### Directive
In the part of the listing that begins with the line containing "The image size is (1509, 812)." and runs to the end of the listing, swap "timestamp" for "time code" and reproduce those lines with nothing else altered. Leave the pictures out.

• • • • •

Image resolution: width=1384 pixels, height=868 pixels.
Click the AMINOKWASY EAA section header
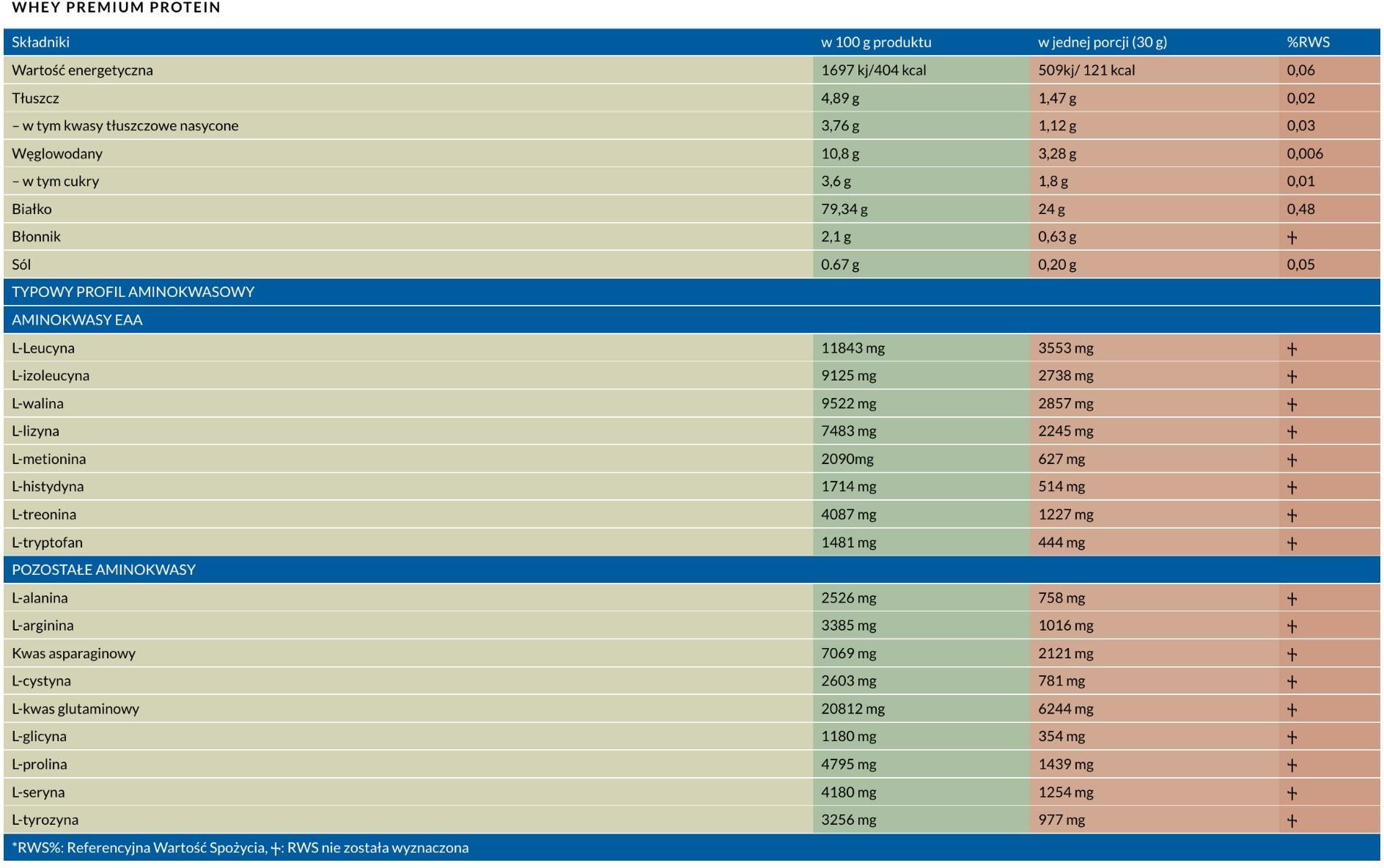pos(77,320)
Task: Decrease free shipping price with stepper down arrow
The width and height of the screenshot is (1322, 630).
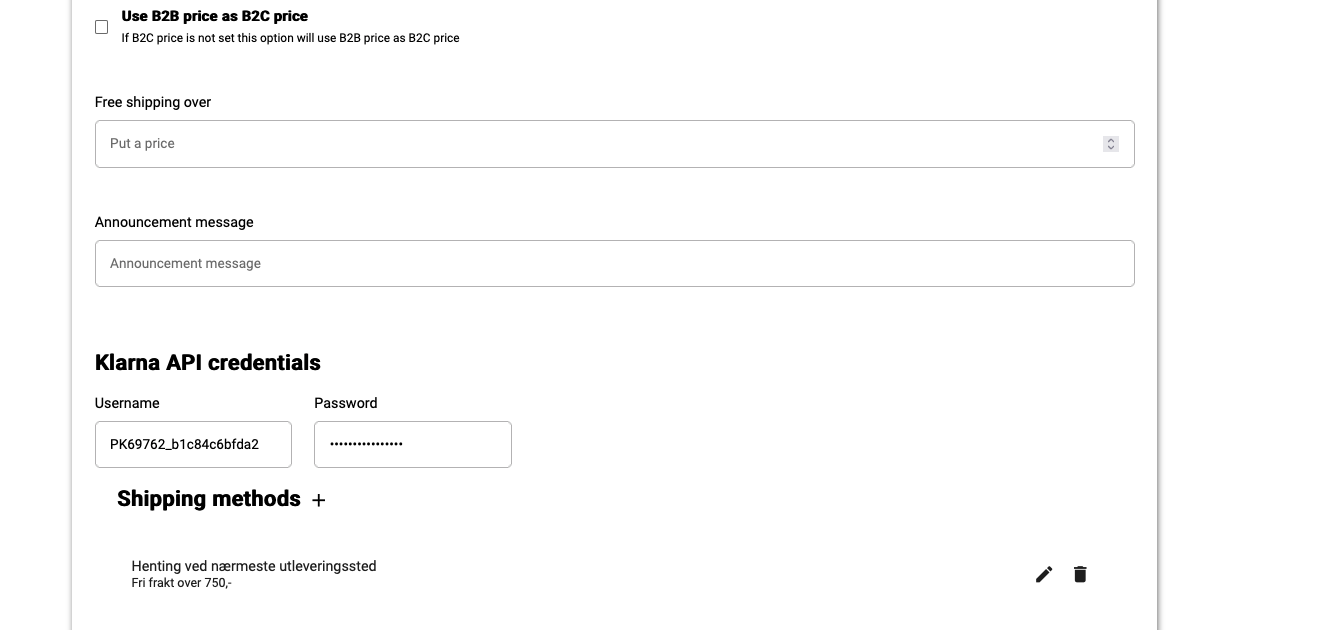Action: coord(1110,148)
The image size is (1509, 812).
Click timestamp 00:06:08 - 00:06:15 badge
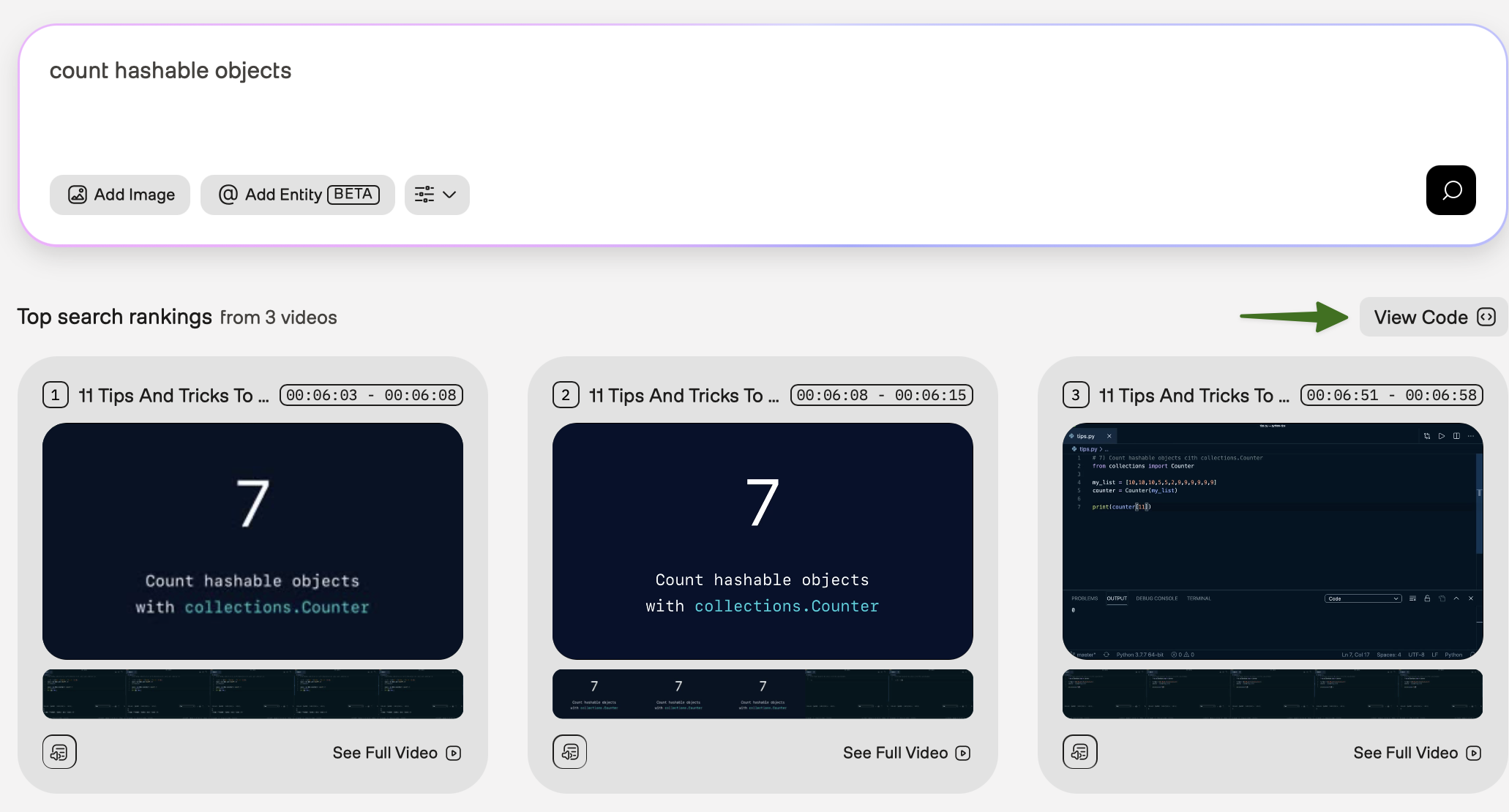[881, 395]
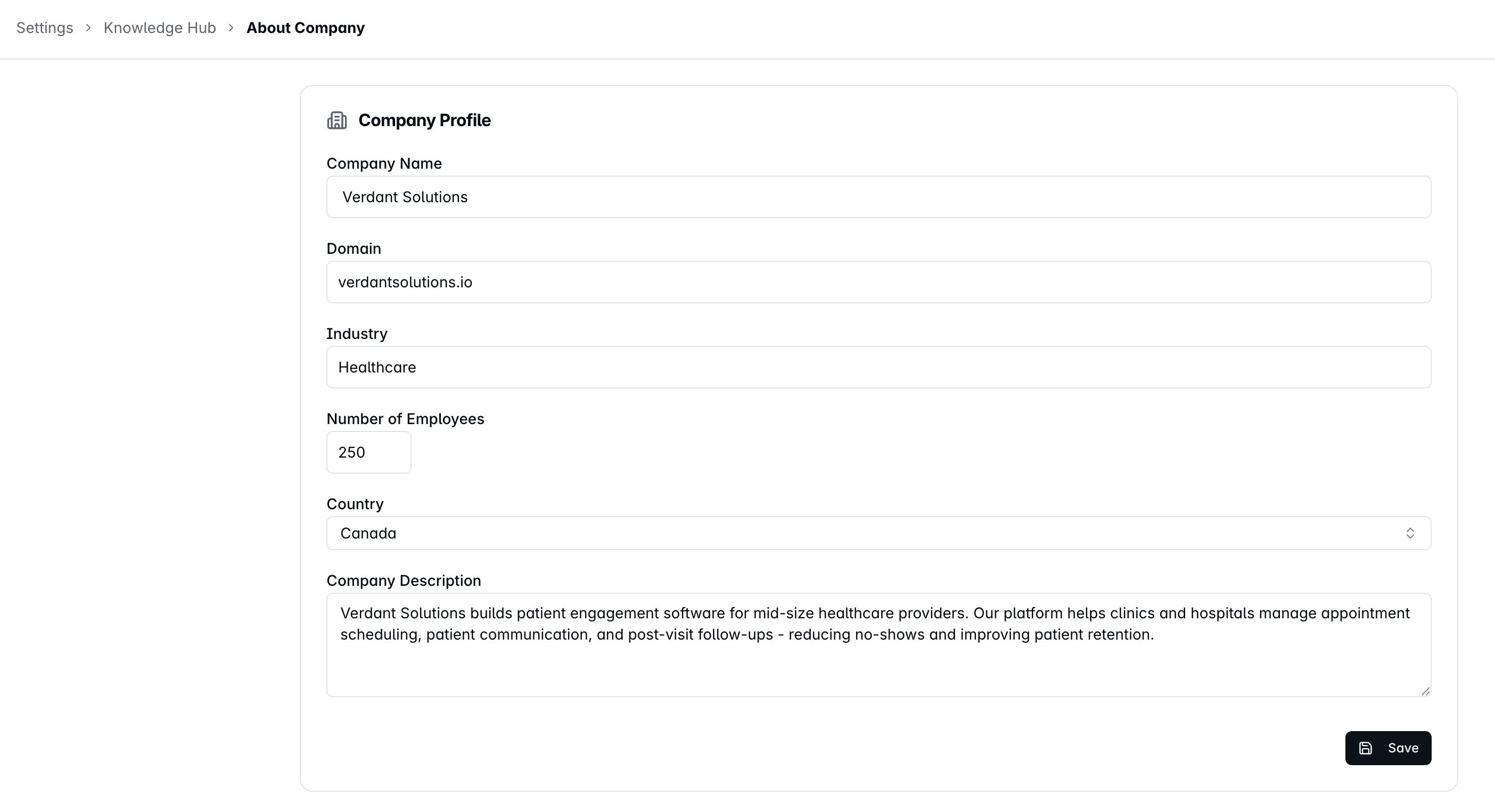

• • • • •

### Result of the exercise
The image size is (1509, 812).
Click time code 00:06:08 - 00:06:15 badge
[881, 395]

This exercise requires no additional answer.